Oh yeah, the Debian vs. JWZ XScreenSaver spat, that was royally stupid and led me to stop using it altogether
Kids these days...
Hard to take them seriously, if they can't even use a search engine to realize most of this is complete bullshit. What is this? A Twitter post?
What is this? A Twitter post?
Just about. JWZ is known for his cynical hot takes on tech in general.
I don't think any of his complaints are invalid, though his conclusions are uncharitable at best. Making a communication tool that's both reasonably secure and sufficiently palatable to people who don't know how to use computers to achieve broad adoption is a hard problem with no perfect solutions. If he has a better idea, well... he's a skilled and somewhat famous programmer; he's better equipped than most to implement it.

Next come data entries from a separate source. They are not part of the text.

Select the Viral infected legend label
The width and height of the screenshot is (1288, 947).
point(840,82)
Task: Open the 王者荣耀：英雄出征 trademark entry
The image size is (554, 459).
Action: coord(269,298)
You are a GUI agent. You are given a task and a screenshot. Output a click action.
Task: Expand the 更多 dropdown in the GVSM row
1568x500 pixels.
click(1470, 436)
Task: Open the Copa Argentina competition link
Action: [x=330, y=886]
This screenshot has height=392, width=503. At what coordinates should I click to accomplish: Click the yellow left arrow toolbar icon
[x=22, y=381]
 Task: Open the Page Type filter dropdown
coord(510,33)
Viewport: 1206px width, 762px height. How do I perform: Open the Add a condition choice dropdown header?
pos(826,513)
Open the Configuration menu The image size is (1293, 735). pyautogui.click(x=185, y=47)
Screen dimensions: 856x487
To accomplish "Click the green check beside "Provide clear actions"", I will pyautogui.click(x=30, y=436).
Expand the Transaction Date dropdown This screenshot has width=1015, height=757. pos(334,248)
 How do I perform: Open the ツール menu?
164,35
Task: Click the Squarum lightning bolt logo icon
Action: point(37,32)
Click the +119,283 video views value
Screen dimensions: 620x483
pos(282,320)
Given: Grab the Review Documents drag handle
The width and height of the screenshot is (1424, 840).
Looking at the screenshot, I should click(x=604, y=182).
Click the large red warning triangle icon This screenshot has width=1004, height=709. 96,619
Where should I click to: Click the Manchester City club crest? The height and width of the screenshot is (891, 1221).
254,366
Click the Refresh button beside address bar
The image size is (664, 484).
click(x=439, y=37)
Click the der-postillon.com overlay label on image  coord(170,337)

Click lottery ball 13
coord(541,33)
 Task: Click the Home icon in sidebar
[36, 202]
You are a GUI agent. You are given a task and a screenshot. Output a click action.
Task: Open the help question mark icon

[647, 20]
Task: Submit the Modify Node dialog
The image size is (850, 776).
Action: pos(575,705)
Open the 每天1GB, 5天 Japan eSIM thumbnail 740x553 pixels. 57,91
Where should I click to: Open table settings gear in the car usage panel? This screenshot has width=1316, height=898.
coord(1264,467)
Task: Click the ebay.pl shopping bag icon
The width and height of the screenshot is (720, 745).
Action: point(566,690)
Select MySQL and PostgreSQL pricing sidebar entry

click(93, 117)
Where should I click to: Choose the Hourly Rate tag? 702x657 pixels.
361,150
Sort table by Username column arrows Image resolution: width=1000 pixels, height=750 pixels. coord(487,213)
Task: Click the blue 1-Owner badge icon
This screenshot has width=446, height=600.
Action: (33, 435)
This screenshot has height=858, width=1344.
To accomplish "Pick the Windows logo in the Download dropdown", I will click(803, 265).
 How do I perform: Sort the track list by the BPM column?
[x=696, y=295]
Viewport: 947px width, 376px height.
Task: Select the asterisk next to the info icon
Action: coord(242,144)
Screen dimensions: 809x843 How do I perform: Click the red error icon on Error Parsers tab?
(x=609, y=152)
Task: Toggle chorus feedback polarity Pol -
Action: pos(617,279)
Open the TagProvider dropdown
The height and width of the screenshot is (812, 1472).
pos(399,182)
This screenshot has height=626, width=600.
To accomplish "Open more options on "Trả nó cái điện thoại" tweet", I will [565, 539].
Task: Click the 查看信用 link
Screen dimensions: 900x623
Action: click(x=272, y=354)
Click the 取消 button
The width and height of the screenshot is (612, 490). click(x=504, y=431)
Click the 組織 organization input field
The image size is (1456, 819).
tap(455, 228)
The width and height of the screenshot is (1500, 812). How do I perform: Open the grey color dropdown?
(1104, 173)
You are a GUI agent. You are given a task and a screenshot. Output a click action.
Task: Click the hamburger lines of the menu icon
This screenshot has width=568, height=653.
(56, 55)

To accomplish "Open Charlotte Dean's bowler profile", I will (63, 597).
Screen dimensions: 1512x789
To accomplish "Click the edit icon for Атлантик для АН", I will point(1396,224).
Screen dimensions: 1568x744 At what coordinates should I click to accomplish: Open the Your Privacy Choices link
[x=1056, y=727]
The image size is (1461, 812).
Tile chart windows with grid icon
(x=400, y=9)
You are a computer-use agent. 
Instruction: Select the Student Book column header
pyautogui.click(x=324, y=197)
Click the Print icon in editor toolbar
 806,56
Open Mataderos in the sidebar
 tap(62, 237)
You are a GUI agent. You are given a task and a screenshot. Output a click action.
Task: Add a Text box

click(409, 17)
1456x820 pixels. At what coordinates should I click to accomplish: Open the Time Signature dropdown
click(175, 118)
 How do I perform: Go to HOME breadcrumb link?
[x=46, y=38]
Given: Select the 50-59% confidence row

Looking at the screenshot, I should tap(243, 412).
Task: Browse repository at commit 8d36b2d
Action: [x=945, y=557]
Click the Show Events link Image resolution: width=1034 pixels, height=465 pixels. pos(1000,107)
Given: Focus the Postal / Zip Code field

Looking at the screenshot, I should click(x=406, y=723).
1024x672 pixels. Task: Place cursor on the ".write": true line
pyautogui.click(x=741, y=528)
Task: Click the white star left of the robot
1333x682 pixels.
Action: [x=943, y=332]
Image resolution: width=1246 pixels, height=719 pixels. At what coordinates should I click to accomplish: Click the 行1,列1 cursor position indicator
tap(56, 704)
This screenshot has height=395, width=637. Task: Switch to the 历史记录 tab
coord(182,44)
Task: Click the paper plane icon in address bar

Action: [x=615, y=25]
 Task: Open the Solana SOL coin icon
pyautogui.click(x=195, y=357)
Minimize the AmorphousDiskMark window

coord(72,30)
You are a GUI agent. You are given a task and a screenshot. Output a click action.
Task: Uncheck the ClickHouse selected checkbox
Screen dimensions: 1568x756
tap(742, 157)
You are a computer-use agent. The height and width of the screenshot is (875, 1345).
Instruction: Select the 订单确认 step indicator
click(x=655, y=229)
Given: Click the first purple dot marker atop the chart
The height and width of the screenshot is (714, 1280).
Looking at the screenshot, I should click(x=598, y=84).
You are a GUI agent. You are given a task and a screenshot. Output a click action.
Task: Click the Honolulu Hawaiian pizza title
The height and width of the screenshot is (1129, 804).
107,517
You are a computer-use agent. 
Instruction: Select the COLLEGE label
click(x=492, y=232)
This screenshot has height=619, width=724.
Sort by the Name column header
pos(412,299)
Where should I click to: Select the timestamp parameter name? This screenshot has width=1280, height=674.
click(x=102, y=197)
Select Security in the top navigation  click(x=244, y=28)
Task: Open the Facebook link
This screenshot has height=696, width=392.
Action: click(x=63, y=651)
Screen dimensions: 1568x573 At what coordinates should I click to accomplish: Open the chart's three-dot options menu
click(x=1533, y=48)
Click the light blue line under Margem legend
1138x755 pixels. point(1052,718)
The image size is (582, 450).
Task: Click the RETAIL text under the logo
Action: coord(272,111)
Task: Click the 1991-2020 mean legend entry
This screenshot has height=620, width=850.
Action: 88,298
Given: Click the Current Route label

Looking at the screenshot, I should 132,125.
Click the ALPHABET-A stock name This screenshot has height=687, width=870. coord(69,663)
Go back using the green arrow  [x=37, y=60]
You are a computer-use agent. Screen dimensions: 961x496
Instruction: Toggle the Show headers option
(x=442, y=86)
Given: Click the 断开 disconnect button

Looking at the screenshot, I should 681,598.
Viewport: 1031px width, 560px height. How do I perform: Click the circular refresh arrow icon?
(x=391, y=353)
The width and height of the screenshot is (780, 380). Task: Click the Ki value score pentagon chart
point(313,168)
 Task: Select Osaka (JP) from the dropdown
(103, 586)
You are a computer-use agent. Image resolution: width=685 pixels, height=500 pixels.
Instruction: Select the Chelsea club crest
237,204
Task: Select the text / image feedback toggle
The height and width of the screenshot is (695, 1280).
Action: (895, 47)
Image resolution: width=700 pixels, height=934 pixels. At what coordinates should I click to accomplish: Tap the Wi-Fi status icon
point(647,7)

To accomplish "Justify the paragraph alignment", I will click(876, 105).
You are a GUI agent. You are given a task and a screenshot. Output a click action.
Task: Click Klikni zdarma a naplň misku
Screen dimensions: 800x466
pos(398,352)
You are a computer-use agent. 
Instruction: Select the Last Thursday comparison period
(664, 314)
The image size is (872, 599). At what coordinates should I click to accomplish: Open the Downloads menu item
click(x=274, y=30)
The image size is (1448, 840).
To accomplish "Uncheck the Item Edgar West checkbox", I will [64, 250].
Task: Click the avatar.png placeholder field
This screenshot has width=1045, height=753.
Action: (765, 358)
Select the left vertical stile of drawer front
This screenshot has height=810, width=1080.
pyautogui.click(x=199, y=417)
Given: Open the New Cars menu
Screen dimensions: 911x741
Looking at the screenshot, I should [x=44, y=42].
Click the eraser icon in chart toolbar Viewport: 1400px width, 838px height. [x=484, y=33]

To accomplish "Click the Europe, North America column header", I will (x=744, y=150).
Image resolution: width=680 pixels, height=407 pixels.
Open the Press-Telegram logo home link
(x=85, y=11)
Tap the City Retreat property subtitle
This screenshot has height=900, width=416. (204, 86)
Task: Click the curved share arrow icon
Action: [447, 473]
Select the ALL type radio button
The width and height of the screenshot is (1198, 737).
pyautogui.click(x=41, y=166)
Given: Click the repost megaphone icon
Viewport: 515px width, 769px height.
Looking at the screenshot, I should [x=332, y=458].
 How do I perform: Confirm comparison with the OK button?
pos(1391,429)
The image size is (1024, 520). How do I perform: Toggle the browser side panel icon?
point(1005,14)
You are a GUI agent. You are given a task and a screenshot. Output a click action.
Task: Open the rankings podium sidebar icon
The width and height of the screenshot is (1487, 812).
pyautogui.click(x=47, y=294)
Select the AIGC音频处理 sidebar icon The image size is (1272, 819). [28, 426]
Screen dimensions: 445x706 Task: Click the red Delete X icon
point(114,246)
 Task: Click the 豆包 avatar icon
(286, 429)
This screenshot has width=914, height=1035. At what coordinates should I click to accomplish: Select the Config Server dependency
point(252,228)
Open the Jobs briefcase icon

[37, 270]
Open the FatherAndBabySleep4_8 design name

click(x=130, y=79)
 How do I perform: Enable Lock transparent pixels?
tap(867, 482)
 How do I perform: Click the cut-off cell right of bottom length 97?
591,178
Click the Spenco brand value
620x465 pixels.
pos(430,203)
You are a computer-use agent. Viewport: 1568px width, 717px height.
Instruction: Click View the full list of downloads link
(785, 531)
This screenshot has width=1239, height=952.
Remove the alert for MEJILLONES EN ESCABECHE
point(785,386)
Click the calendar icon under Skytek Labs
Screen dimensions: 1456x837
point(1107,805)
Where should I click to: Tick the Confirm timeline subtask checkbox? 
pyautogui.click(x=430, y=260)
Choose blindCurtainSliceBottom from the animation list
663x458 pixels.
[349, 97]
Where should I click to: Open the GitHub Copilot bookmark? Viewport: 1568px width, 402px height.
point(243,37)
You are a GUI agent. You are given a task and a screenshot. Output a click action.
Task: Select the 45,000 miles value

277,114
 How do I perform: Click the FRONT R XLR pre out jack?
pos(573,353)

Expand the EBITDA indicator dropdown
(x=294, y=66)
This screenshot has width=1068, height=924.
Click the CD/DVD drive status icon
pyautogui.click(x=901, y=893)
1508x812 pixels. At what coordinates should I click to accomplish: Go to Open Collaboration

There are some fairly good solutions tho. Matrix is still kinda half-baked (specifically thinking about 2.0 and Element X) and Conversations has limited capabilities, but they are fairly easy to use
Edit: Although I would really wish Matrix had a 'normie-mode', with secure and reasonably easy to handle defaults
I use Matrix, and I've moved some conversation with people I met in public rooms there to Signal because it kept failing to transfer keys rendering it unable to decrypt messages. I haven't seen that in a while so maybe it's fixed, but I haven't been using it for one-to-one conversations lately.
Unfortunately, I've found most people have a lot of resistance to adding another messaging app. I don't really understand why that is, but it's true. Asking someone to install a messaging app when I'm their only contact who uses it and they have another way to contact me has a success rate near zero.
Yeah, I also had encryption problems, especially when I was running Conduit rather than Synapse. However, I never had such problems in XMPP with OMEMO.
Element X is pretty easy to use. I honestly don't know why anyone listens to tech illiterate people about security and you have to be tech illiterate to think setting up element is hard.
Yeah, Element is super easy to use.
You just need to chose a Matrix instance, create an account with username and password that have nothing to do with what follows, log in (not that), generate keys, ideally back up those keys (which you could ignore, but you are prompted to), then it bothers you with cross-signing (which you can also ignore, except you kinda can't, depending on you contacts, so log in again and confirm the devices), then chose another, unrelated instance to be discoverable via mail/phone (which again is optional, except if you want to be or don't want to explain how adding via domain + name works), than add mail or phone number and activate it and boom, you are golden. Except you are not, because if you want Element X, well, you still have no push notifications, which just require you to... Oh, create another account, neat!
Meanwhile on Signal you do what? Punch in your number, confirm, optionally set a PIN, optionally enable backups, done. Yeah, that's not as private, and missing online massage backups, I know, but it's also a 1-3 step setup without any alarming prompts, telling you to do non-straightforward stuff that could very well compromise your privacy. Or having to dig through options and make choices and handle keys you don't understand.
Do you need a reminder that 123456789 is a popular password and 2FA commonly considered a nuisance? Matrix is complicated enough to confuse even (non-ITSec) IT people.
As a professional software developer, I consider Matrix/Element to be quite user-unfriendly (and anecdotally also quite buggy)
Edit: Some clarifications. Describing this easy process was kinda confusing for silly ol' me
~~most~~ some of the stuff on that list isn't even true (at least not anymore) lol
Is there a better alternative? I don't see anything conclusive in the link on that front
It’s like a politician, “Look how bad the others are” and then not proposing anything better (because at this moment, there isn’t).